Aim  In subalpine and alpine environments, range shifts of species to higher altitudes are predicted to occur in response to reductions in the snow cover from climate change. However, the distribution of key resources may constrain the range of animal populations and prevent any upward migration. This study examined the local resource constraints on the upper range limit of a large, native herbivore in Australia, the common wombat Vombatus ursinus.

Location  The subalpine zone of the Snowy Mountains, Australia.

Methods  Logistic regression analyses of snow and habitat predictors were conducted on the presence/absence of wombat signs recorded along an altitudinal gradient during winter and summer, using parametric and nonparametric methods.

Results  Wombats responded strongly to the altitudinal gradient, but snow cover alone did not fully explain their upper range limit.
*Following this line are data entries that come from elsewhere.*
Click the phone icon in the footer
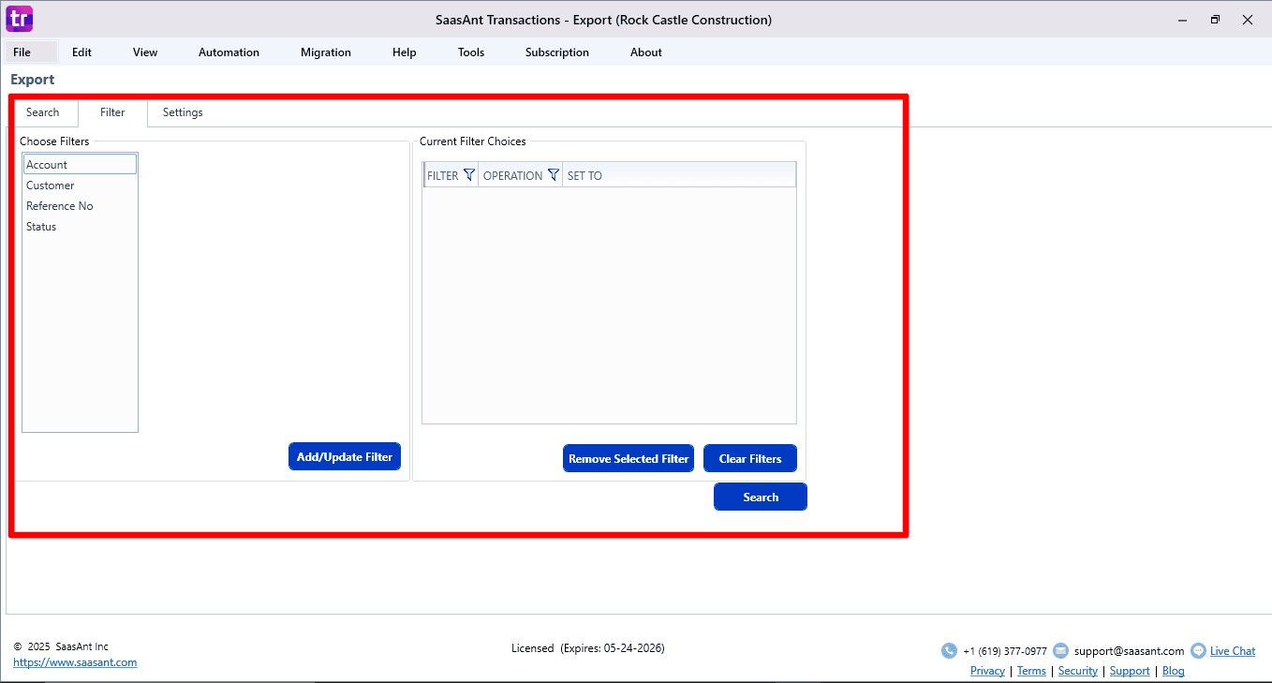 click(948, 650)
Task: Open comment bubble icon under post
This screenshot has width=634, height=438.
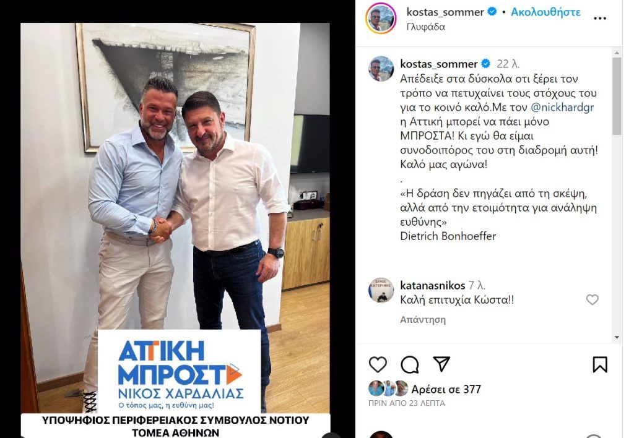Action: [x=410, y=364]
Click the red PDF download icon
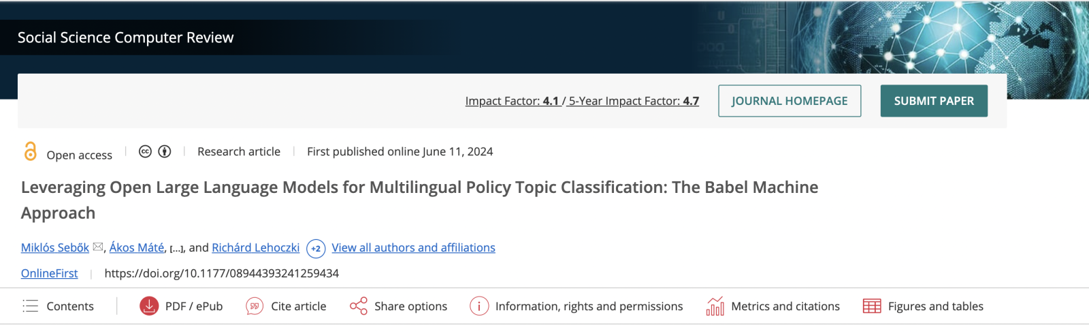 click(149, 306)
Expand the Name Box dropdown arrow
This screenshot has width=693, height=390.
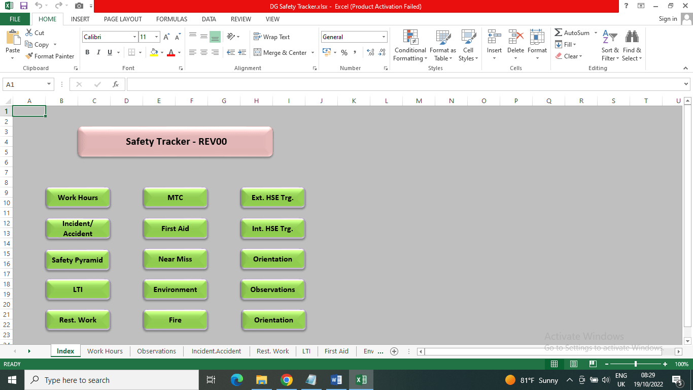coord(49,84)
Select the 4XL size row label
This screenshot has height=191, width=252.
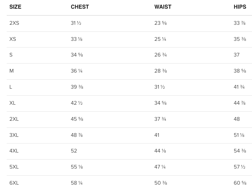click(14, 151)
Wombat occurrence in the subalpine zone was influenced by local habitat features in combination with maximum snow depth. More rugged, high-relief terrain was important to wombats in winter, allowing individuals access to a wider range of altitudes, snow depths and shelter sites. During summer, high soil bulk density was an important predictor of occurrence, and in both seasons, occurrence declined in response to a higher cover of burnt grass.

Main conclusions  These models demonstrate that local habitat factors play a role even where there are strong regulating environmental factors. For wombats, this may limit future range expansion into the alpine zone despite the potential for an increase in abundance at their present range limit. These findings show the need for local ecological studies to be conducted in parallel with broad scale climate modelling if we are to understand shifts in species distributions as the climate rapidly changes.